Different research approaches are adopted in the study. Our literature review indicates present studies on the urban climate in Chongqing are mainly confined within the historical trend analysis of several weather stations operated by the Chongqing government, little is known about the spatial distribution of urban air temperature and how the local land cover influences the air temperature, especially when there are rivers running through the Chongqing urban area. To contribute to the present knowledge, a series of field measurement campaigns and numerical simulations were carried out. Two complementary types of field measurements are included: fixed weather stations and mobile transverse measurement. Numerical simulations using a house-developed program are able to predict the urban air temperature in Chongqing.

The main research findings are:

• An average rising trend of 0.10°/decade was found for the annual mean temperature from 1961-2010 in Chongqing. This number is much higher than the global rising trend of 0.074°/decade, indicating a higher degree of urban warming in Chongqing.

• More frequent and serious heat waves are also expected in Chongqing under the changing climates and increasing urbanization.

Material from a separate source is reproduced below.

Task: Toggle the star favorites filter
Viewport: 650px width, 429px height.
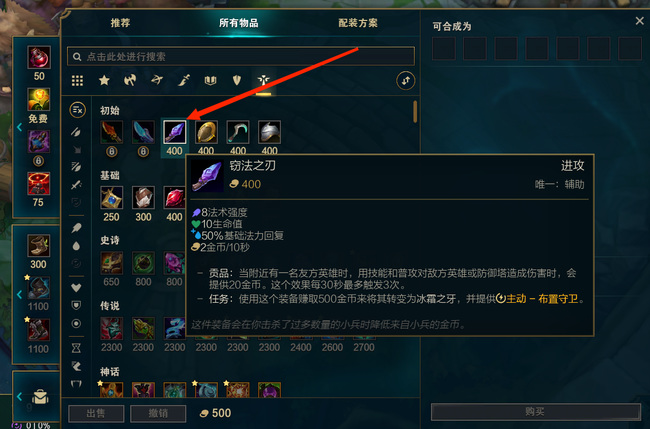Action: point(104,80)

• Conflict exists on how the TGR influences surrounding microclimates. Some numerical simulations show that there are significant impacts on air temperature and precipitation, while recent high-resolution meso-scale simulation shows such influence to be insignificant.

• The urban microclimate is very sensitive to the local environment. A higher air temperature is always related to higher building density and population density.

• The urban heat island intensity in Chongqing is higher in the summer compared to autumn and winter. The maximum urban heat island intensity occurs at around 2400, and can be as high as 2.5°C. In the daytime, an urban cool island exists.

• Our mobile measurement shows that the local greenery has a great impact on the local thermal environment. Urban green spaces can help to reduce urban air temperatures and therefore mitigate the urban heat island.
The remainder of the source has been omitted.